But the truth remains that changing any culture is a slow and difficult process--especially in sports where participants get a certain amount of pride in the fact that it's not entirely safe. 

Take, for example, the sports of flying and SCUBA diving. Both activities started out as necessarily "macho" endeavors, because the technology for each was pretty rudimentary, and the environments in which they operated were naturally hostile. An article in California Medicine in 1970 (23 years after Jacques Cousteau and Emile Gagnan invented the first regulator and open-circuit breathing system) estimated that SCUBA diving was approximately 96 times more dangerous than driving a car. 

I don't have the exact statistics on early flying fatalities, but they were staggeringly high. A fighter pilot's average life expectancy in World War I was something in the order of three weeks. And in Ernest Gann's classic book Fate is the Hunter, he devotes five full pages to a double-column list of early airline pilots who died on the job, just flying the line. And that was after engines and materials had progressed considerably from the days of the barnstormer. 

But those early risks meant that those who took on those risks took a lot of pride in survival. The swaggering barnstormers knew they were defying death, as did the diving pioneers of Jacques Cousteau's early era. And so a kind of "macho" culture evolved; one where risk-taking was at least tacitly admired. 
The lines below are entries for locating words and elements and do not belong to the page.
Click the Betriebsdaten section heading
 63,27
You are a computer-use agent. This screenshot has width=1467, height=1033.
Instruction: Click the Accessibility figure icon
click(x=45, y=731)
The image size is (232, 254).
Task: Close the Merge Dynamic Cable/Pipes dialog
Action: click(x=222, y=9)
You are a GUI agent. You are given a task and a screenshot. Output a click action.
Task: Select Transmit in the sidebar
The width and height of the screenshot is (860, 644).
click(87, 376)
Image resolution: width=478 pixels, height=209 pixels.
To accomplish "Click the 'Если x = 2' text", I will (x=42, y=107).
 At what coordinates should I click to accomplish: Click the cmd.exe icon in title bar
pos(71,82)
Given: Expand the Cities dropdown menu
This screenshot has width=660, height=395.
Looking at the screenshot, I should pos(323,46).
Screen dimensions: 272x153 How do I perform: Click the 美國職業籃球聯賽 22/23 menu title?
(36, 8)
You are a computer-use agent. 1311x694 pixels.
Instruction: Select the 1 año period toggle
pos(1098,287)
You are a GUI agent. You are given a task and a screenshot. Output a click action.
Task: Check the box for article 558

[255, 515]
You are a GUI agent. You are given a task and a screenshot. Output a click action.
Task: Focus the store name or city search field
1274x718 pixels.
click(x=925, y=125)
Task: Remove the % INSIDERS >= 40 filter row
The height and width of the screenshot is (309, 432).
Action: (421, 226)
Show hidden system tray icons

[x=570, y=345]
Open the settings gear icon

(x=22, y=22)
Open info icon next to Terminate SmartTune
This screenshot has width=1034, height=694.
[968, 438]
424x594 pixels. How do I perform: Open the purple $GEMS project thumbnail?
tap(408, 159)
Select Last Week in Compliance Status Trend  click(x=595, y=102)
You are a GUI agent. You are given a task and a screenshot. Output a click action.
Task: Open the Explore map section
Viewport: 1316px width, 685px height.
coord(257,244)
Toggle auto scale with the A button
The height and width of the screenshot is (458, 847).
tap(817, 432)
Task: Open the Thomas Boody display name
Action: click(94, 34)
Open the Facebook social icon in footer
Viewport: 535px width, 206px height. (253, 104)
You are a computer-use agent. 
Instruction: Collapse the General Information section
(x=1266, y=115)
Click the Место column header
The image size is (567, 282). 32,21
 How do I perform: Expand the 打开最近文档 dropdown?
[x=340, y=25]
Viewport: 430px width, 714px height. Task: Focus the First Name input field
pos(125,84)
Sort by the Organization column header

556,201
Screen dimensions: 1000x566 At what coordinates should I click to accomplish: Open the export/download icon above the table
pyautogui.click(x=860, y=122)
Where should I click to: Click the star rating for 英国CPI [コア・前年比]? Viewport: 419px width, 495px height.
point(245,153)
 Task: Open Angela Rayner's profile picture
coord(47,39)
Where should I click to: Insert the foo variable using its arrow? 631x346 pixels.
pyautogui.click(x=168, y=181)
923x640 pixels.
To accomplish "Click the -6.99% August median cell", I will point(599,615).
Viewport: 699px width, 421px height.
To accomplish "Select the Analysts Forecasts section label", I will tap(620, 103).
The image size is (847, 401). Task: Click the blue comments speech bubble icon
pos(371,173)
Today, the culture associated with SCUBA diving is markedly different. Those who dismiss safety or regulations are not held up as heroes, but as idiots, and there's a much greater focus on safety practices like having a dive buddy, decompression stops, and strict adherence to dive times and depths. Recreational SCUBA diving still has some risk (each year, somewhere around 100 people still die out millions of divers, worldwide), but its safety record, and its culture, have shifted dramatically toward the safety end of the scale. 

How did the SCUBA industry improve its safety record so dramatically? Throughout the 1960s and 1970s, a greater emphasis on training and technique was certainly was a piece of it. But improved equipment also meant that the sport could start attracting less physically fit and risk-tolerant people into its midst. And the greater number of clients that allowed meant more money for SCUBA industry operators. So there was an incentive to skew toward safety. There may have been other factors at play, as well. But at some point, a critical mass developed to turn the tide, and the sport developed a culture and reputation as something relatively "safe," with safety as a high priority for its promoters and participants. 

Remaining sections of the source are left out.